What does it mean to “think like a lawyer”—in particular, an American lawyer? After wrestling with that question for years, Harvard Law Professors David Kennedy ’80 and William W. Fisher III ’82 have given us an anthology of the articles they believe yield the answer. “The Canon of American Legal Thought” (Princeton University Press, 2006) brings together the 20 articles they deem to have been most influential in shaping American legal thinking and a distinctly American style of reasoning across the 20th century.
Harvard Law School is well-represented throughout the collection: A third of the articles first appeared in the Harvard Law Review. Authors include HLS professors and alumni ranging from Supreme Court Justice Oliver Wendell Holmes Jr. LL.B. 1866 and former HLS Dean Albert Sacks ’48 to current Professors Duncan Kennedy and Frank Michelman ’60.
Each article is introduced by an essay from Fisher or Kennedy situating “the work in the author’s trajectory and in the intellectual climate of the era,” says Fisher. The editors divide the canon of American legal thought into eight schools, including Legal Realism, The Legal Process, Modern Liberalism, Law and Economics, and Feminist Legal Theory. While those labels are familiar to many students and practicing attorneys, Kennedy says the ideas behind them are too often reduced to mere shorthand. “Indeed, we were both struck by the intellectual sophistication with which so many of the clichés of everyday legal argument were originally formulated,” he adds.
The editors say the collection shows a rhythm that has been repeated for more than a century: A single idea or “orthodoxy” dominates for a while, then a “critique” follows, and finally there is fragmentation, when consensus breaks down.

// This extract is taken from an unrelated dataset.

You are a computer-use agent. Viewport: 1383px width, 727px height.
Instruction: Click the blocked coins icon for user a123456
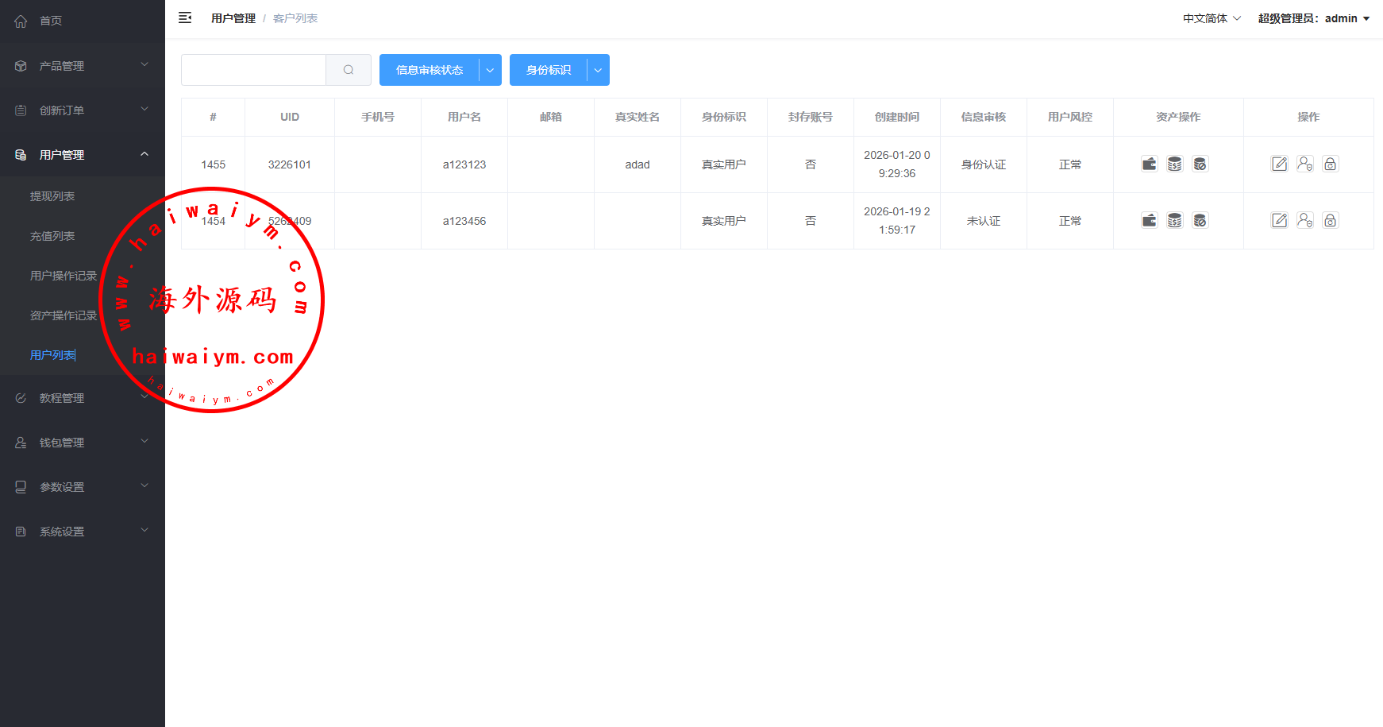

For example, the formal rules of classical legal thought were criticized in the early 20th century by functionalist, pragmatic and “legal realist” modes of reasoning.
After World War II, a new consensus emerged which focused on the legal process and the legitimacy of institutional arrangements. Starting in the 1960s, Fisher and Kennedy explain, the Legal Process “consensus was in turn itself shattered by the emergence of an array of methodologies associated variously with economics, sociology, liberal theory and the work of critical legal studies scholars.”
They call the years since 1960 “the emergence of eclecticism,” in which no single idea dominates. “Whether in some future moment legal consciousness will be consolidated as in the late 19th century or postwar period, it’s very hard to know.”
The collection began to take shape 15 years ago when Kennedy first offered a course at HLS on American legal thought to introduce LL.M. students—as well as second- and third-year J.D. candidates—to the ideas behind the first-year curriculum. Fisher became involved when the two professors compiled a “canonical list” for a summer workshop series for new law teachers. As Kennedy and Fisher consulted widely, the list evolved. The articles that made the final cut are those that garnered the most consensus, that have been taught most successfully and that seem to stand most clearly for methodological innovation.
They hope the collection will be useful to many audiences. “The most obvious one,” says Fisher, “is law students hungry for immersion in the theoretical materials of which they ordinarily get snippets in their classes. Those tend to be unsatisfying because they are not connected to full-blown arguments.”
Kennedy says the book should also prove helpful to law professors “who are presumed to know these texts but may never have read them whole or with bibliographical notes.” Finally, he adds, he hopes there’s a broader audience among lawyers: “The volume can take them back to the best days of law school” and give them occasion “to reflect on whether what they learned still makes sense.”